§ **Work to be completed**:
Go to the line holding "Identify the click" in the entries below and write out exactly every line down to and including the line holding "Title (549, 563)".

§ **Working data**:
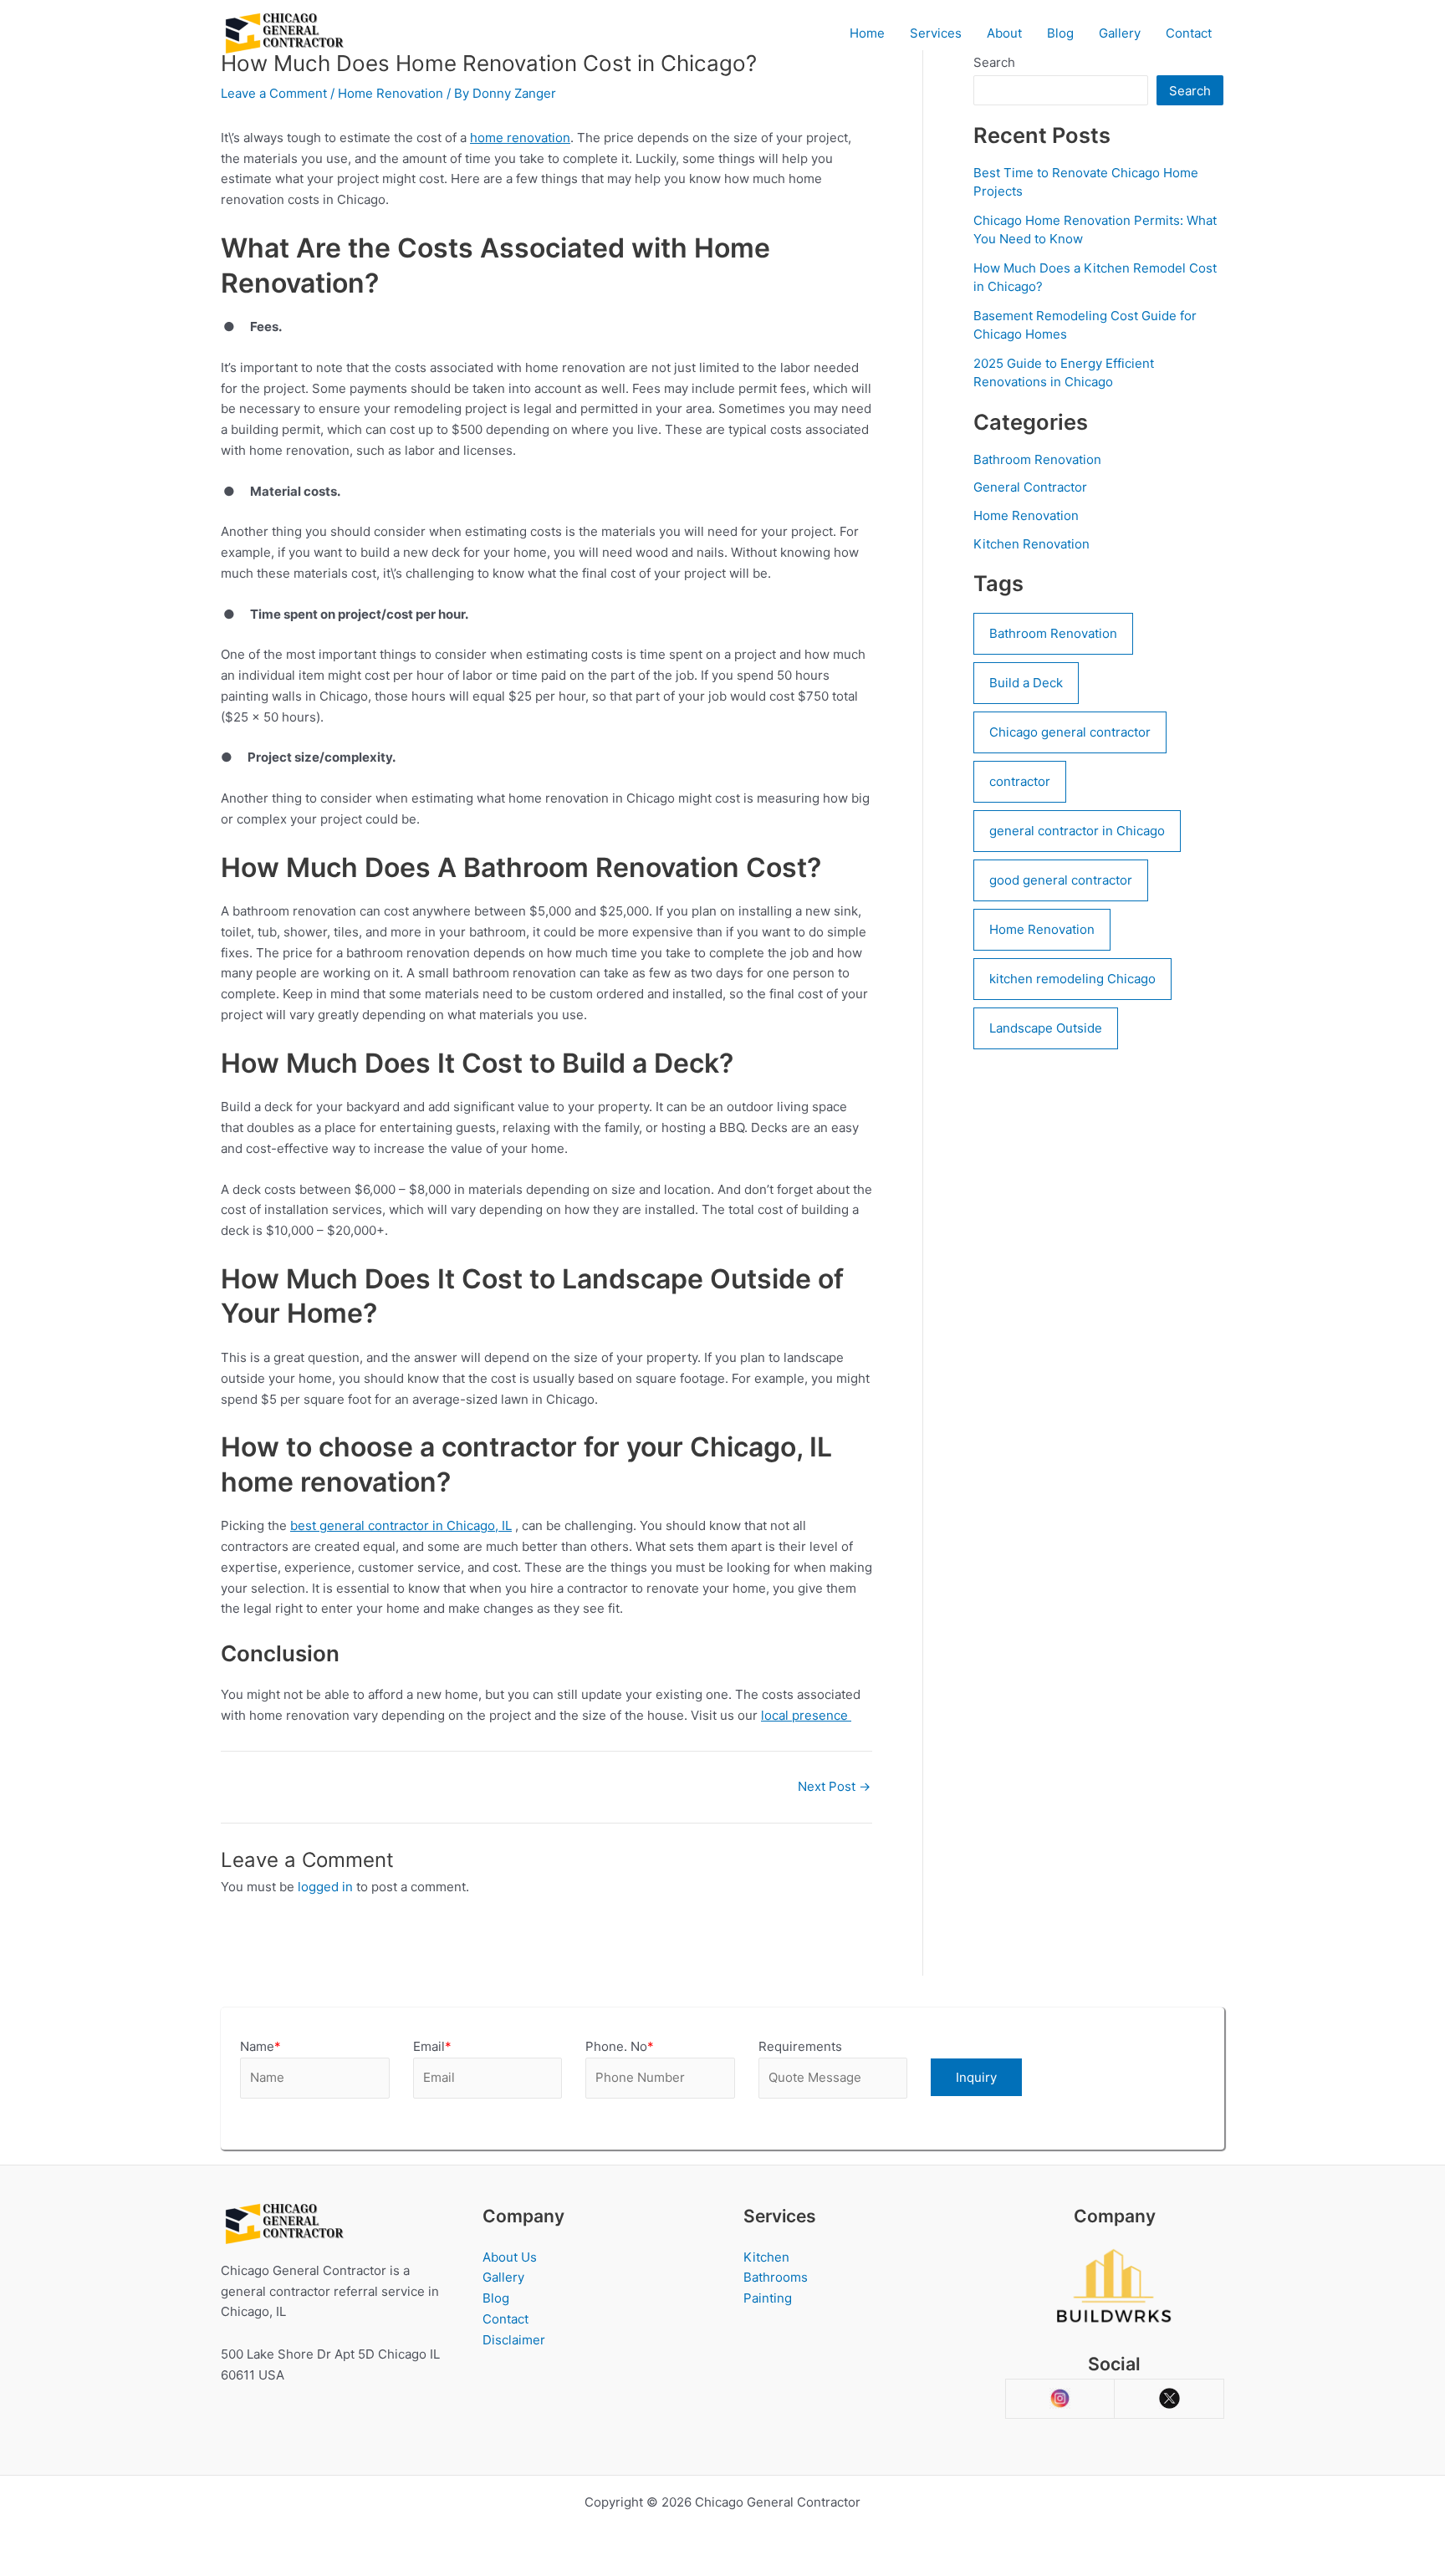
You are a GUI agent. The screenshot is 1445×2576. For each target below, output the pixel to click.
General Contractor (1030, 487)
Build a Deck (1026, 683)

...

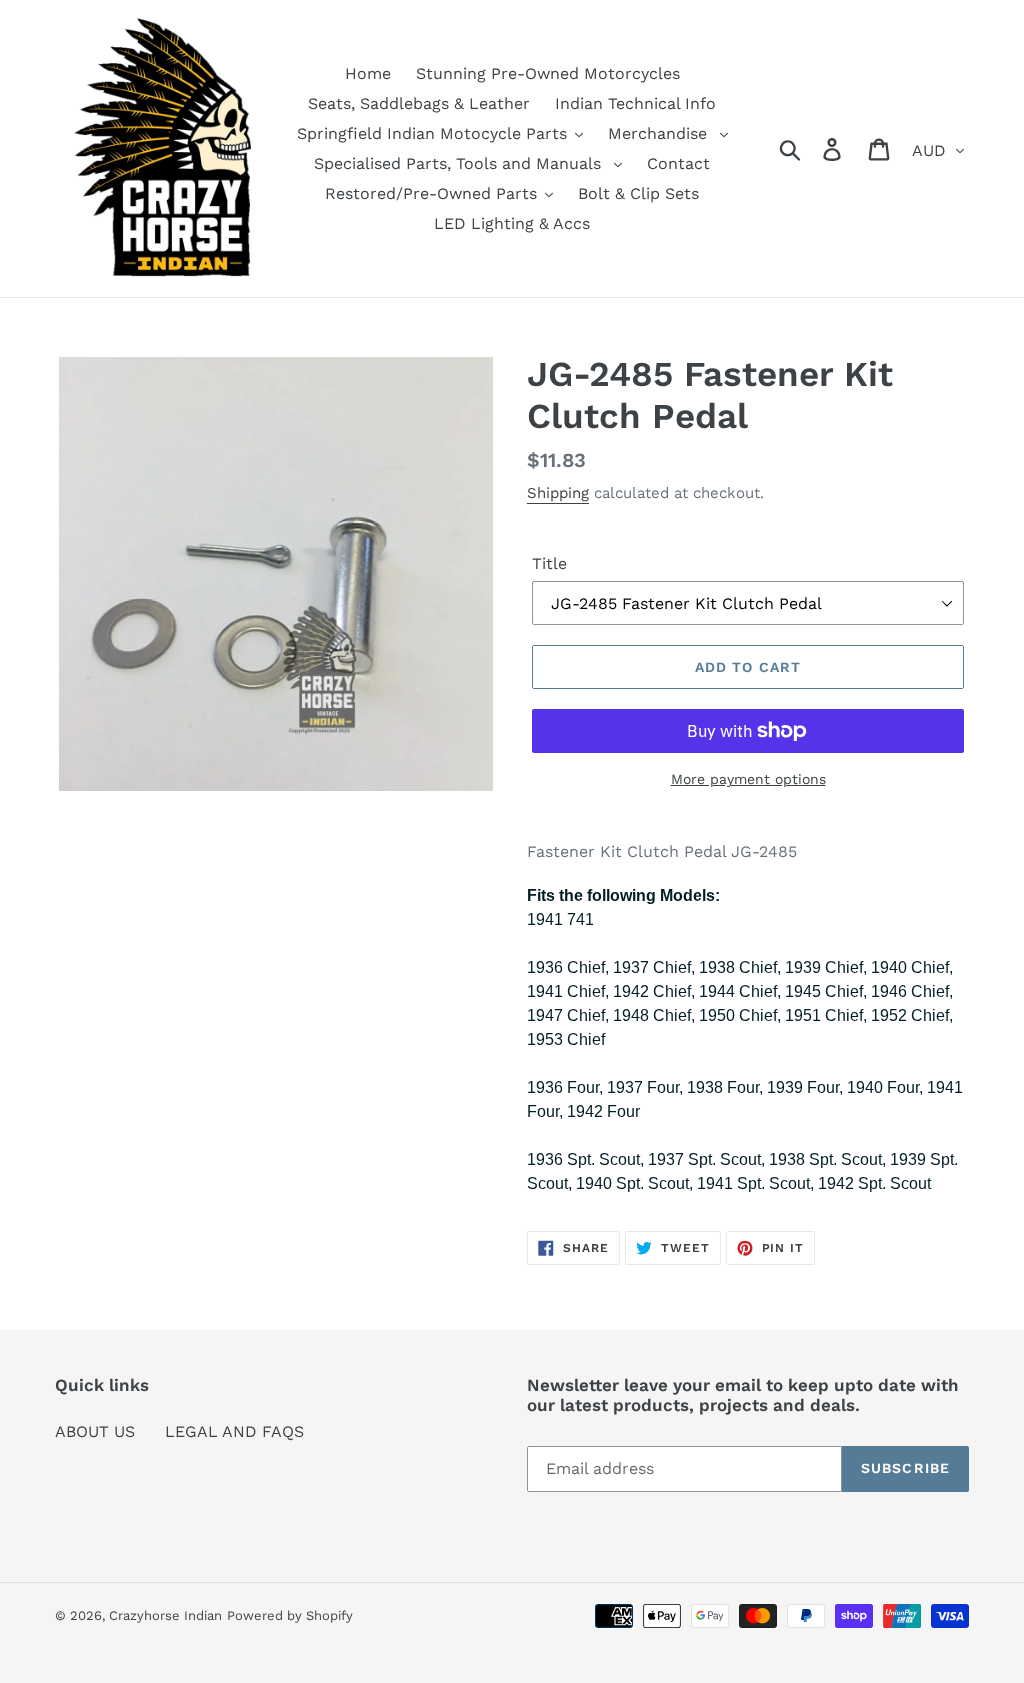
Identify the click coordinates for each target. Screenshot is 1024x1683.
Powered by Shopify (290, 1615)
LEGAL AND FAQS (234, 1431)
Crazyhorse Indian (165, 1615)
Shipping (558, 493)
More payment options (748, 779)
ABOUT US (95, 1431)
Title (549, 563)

...

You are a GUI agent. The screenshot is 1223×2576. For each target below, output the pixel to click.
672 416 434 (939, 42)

§ **Written solution**:
Identify the click coordinates for each target. Screenshot is 1024x1683.
Powered by Shopify (290, 1615)
LEGAL AND FAQS (234, 1431)
Crazyhorse Indian (165, 1615)
Shipping (558, 493)
More payment options (748, 779)
ABOUT US (95, 1431)
Title (549, 563)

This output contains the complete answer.